Bright bersedekap sambil menyandarkan bahu kirinya ke dinding, matanya memperhatikan garis wajah Win dari samping.

“Kamu takut?” Tanya Bright dengan suara tenang.

“Sedikit, rasa takut itu masih bersarang walaupun sudah belasan tahun melakukannya.”

Bright menghembuskan gumpalan putih dari mulutnya.

“Jangan takut, kita lakukan ini bersama.” Pria itu mendekat, meraih tangan kiri Win yang bebas.

“Ini yang terakhir, kita akan baik-baik saja setelahnya.” Lanjut Bright sambil mengusap telapak tangan Win.

“Bagaimana kalo kita tertangkap?”

“Tidak akan, kita akan berhasil dan pergi ke ujung dunia.” Win menoleh,

“Ujung dunia?” Bright ngangguk.

“Kamu selalu ingin kesana kan? Tower of hercules, ujung dunia.”

Win mengerjap,

“Kamu serius?” Bright ngangguk,

Let's do this dan pergi ke ujung dunia.” Win menarik kedua ujung bibirnya, menara hercules adalah satu-satunya tempat yang ia ingin datangi di dunia ini.

Dirinya pernah kesana, sekali, ketika ia kecil. Mungkin usianya sekitar lima atau enam tahun saat itu, ia ingat jika kedua orang tuanya mengajak dirinya kesana untuk berlibur.

Hidupnya indah sampai saat itu, dan menjadi bencana ketika keluarga kecilnya pulang ke rumah. Win kecil menjadi saksi hidup bagaimana kedua orangtuanya meregang nyawa di depan mata kepalanya sendiri.
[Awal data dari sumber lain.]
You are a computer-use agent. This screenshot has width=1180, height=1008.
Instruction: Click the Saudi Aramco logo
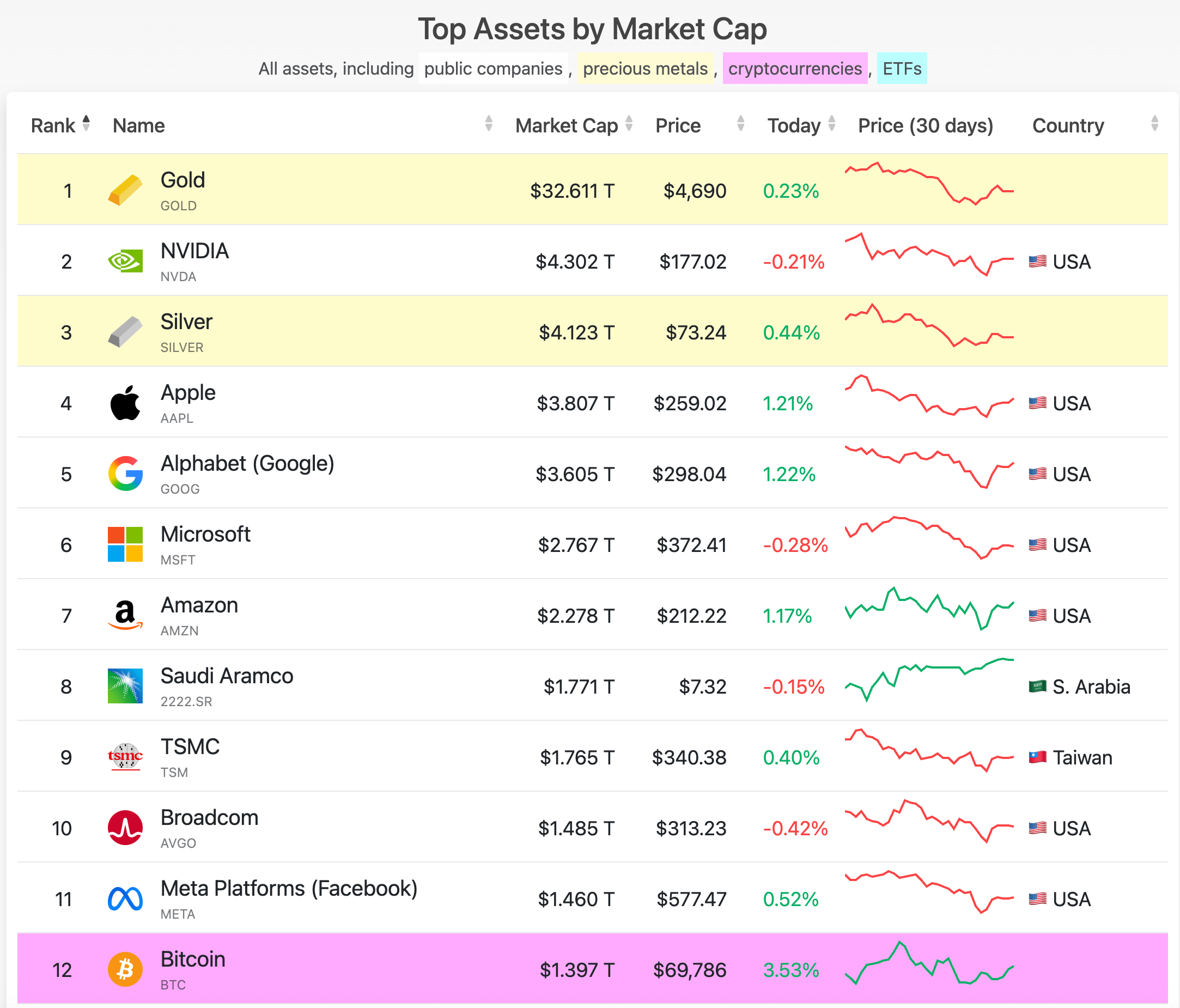pyautogui.click(x=125, y=686)
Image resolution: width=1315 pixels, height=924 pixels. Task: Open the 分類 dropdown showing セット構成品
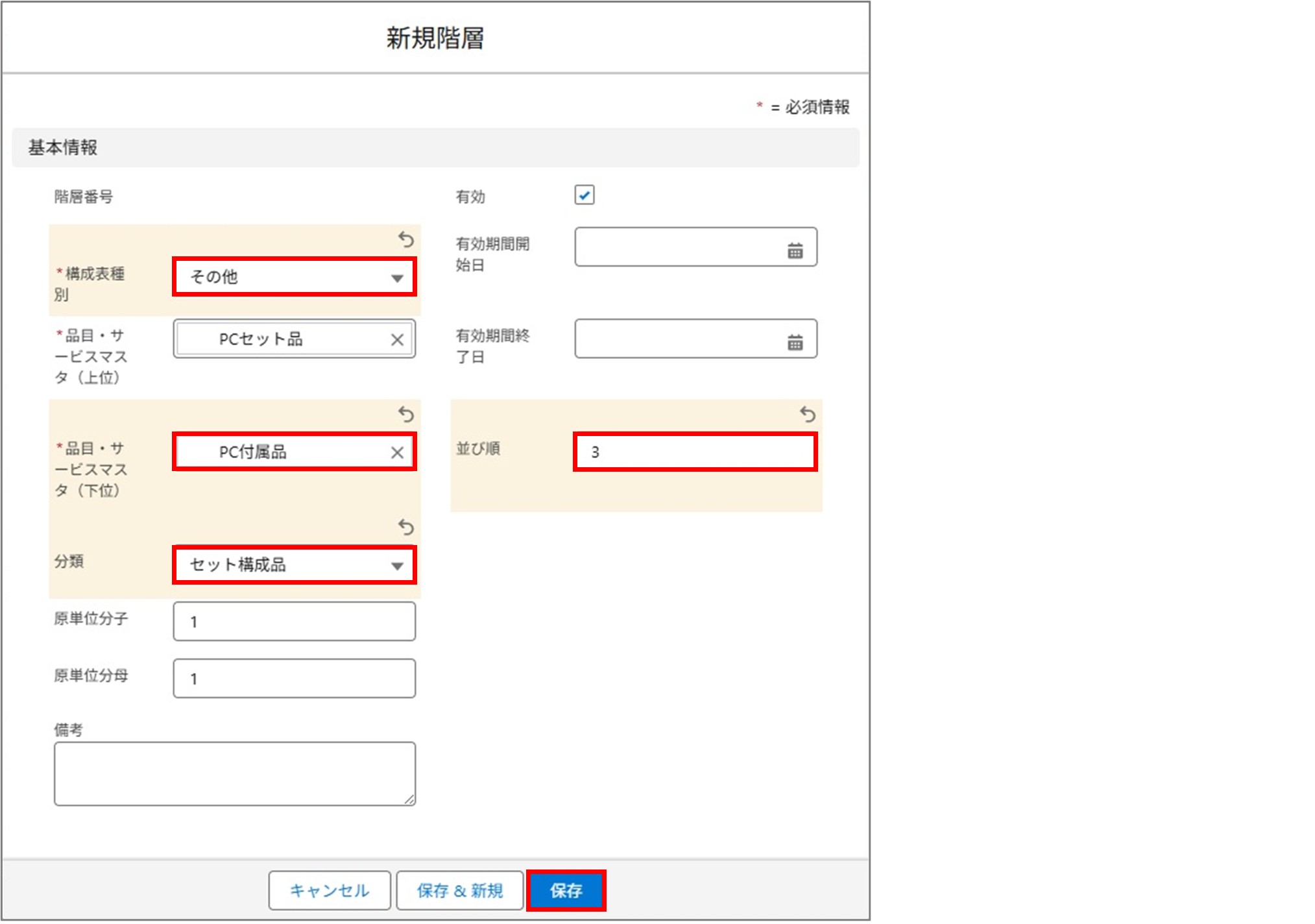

Sejak saat itu, Win tidak mengenal kata bahagia. Hidupnya gelap, jarang tersenyum, tidak memiliki teman, tidak pernah mendengarkan siapapun, dan terlalu sering berpindah panti asuhan karena sikap buruknya.

Hingga tepat di usianya yang ke tujuh belas tahun, seseorang mengangkatnya. Hingga detik ini ia tidak pernah tau siapa orang tersebut, yang dia ingat setelah ia keluar dari panti asuhan dirinya hidup dengan berbagai jenis manusia di pabrik narkotika.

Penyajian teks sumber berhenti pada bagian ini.